__Reading passage__:
+ + + + +

My recent involvement in a new production,
The kind of hate THE DEPARTED had generated from hardcore INFERNAL AFFAIRS fans since its victory at last month's Academy Awards had started to irk me. But then, their reactions towards THE DEPARTED ever since Brad Pitt bought the remake rights years ago hadn't been exactly exemplary. And I've always believed that everyone's been waiting for a chance to rip the movie apart, to nitpick at the smallest things, to throw rationality and objectivity in the wind and condemn those ignorant gwailos for defiling our much-beloved yellow culture.
I quote from my THE DEPARTED review here:
There are lots of contradictions, Asian film lovers hate the idea of Hollywood remaking the film, accusing creative bankruptcy, yet they won't be happy unless the remake is a frame-to-frame remake, regardless of the differences of cultures and styles. It's annoying
I was annoyed then, I'm annoyed again. My supposedly-dormant annoyance was triggered when I was having a look at the theCICAK, a peer-reviewed Malaysian political and popular culture online publication (or to make it sound simpler, it's a group blog), wondering what should I contribute to them after being invited to do thus by their managing editor Krystle Chow last year (an early idea was to write about my personal experience during last Monday's Malaysian Shorts when my short film was screened, check out my video of the event here).

+ + + + +

__Exercise instructions__: From the blog post about The Departed, write out everything from "I quote from" down to "the event here)." word for word. The material that comes next has no connection to the blog post about The Departed.

__Data lines__:
+ + + + +

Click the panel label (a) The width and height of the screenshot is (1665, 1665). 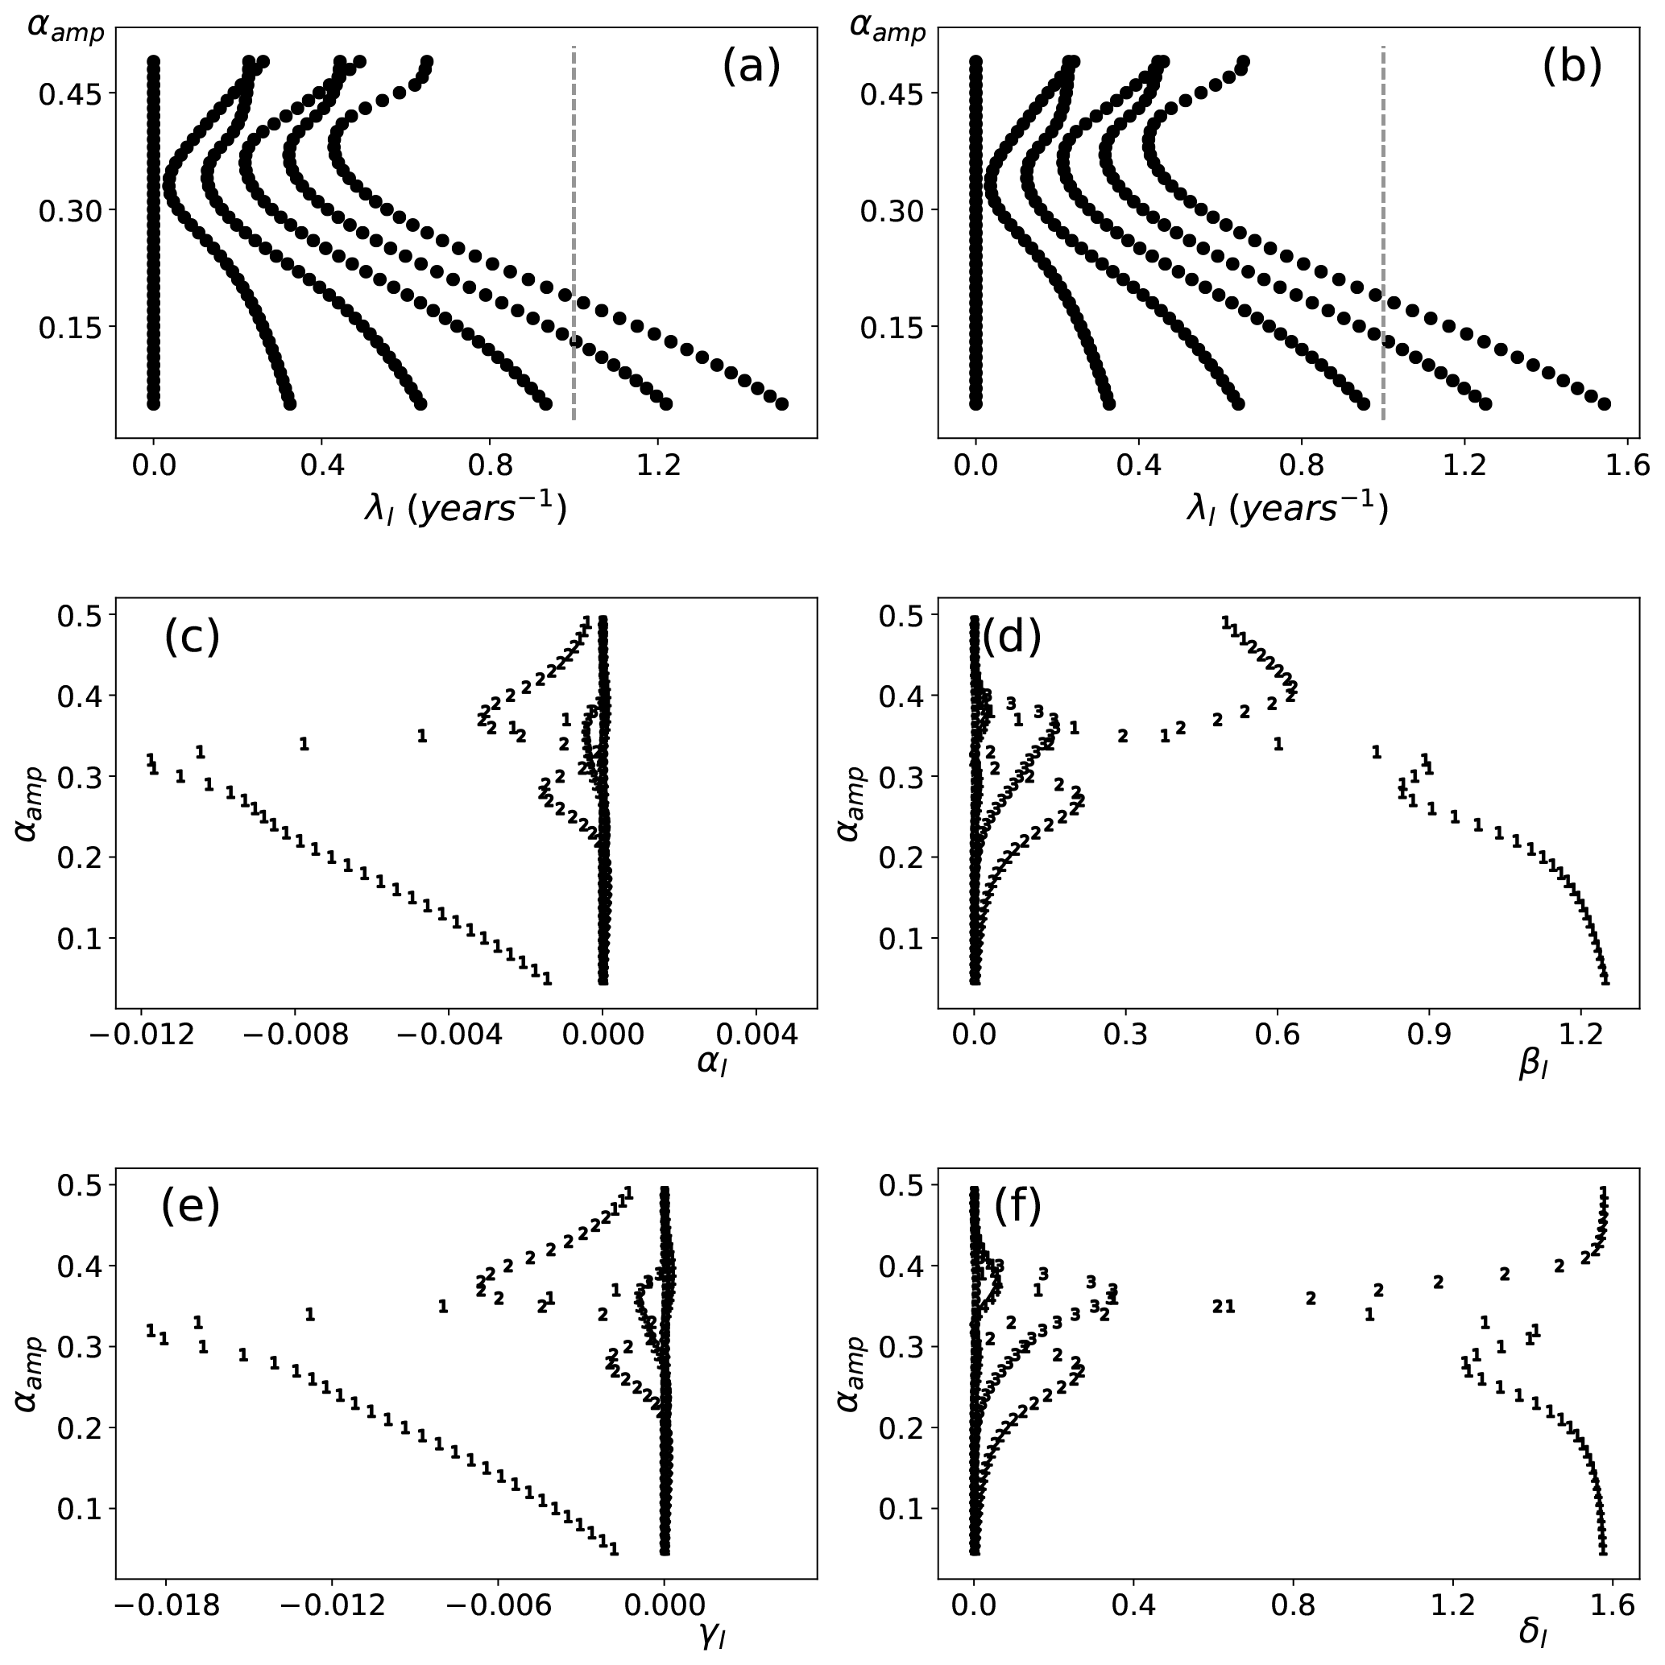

+ + + + +

__Task output__:
I quote from my THE DEPARTED review here:
There are lots of contradictions, Asian film lovers hate the idea of Hollywood remaking the film, accusing creative bankruptcy, yet they won't be happy unless the remake is a frame-to-frame remake, regardless of the differences of cultures and styles. It's annoying
I was annoyed then, I'm annoyed again. My supposedly-dormant annoyance was triggered when I was having a look at the theCICAK, a peer-reviewed Malaysian political and popular culture online publication (or to make it sound simpler, it's a group blog), wondering what should I contribute to them after being invited to do thus by their managing editor Krystle Chow last year (an early idea was to write about my personal experience during last Monday's Malaysian Shorts when my short film was screened, check out my video of the event here).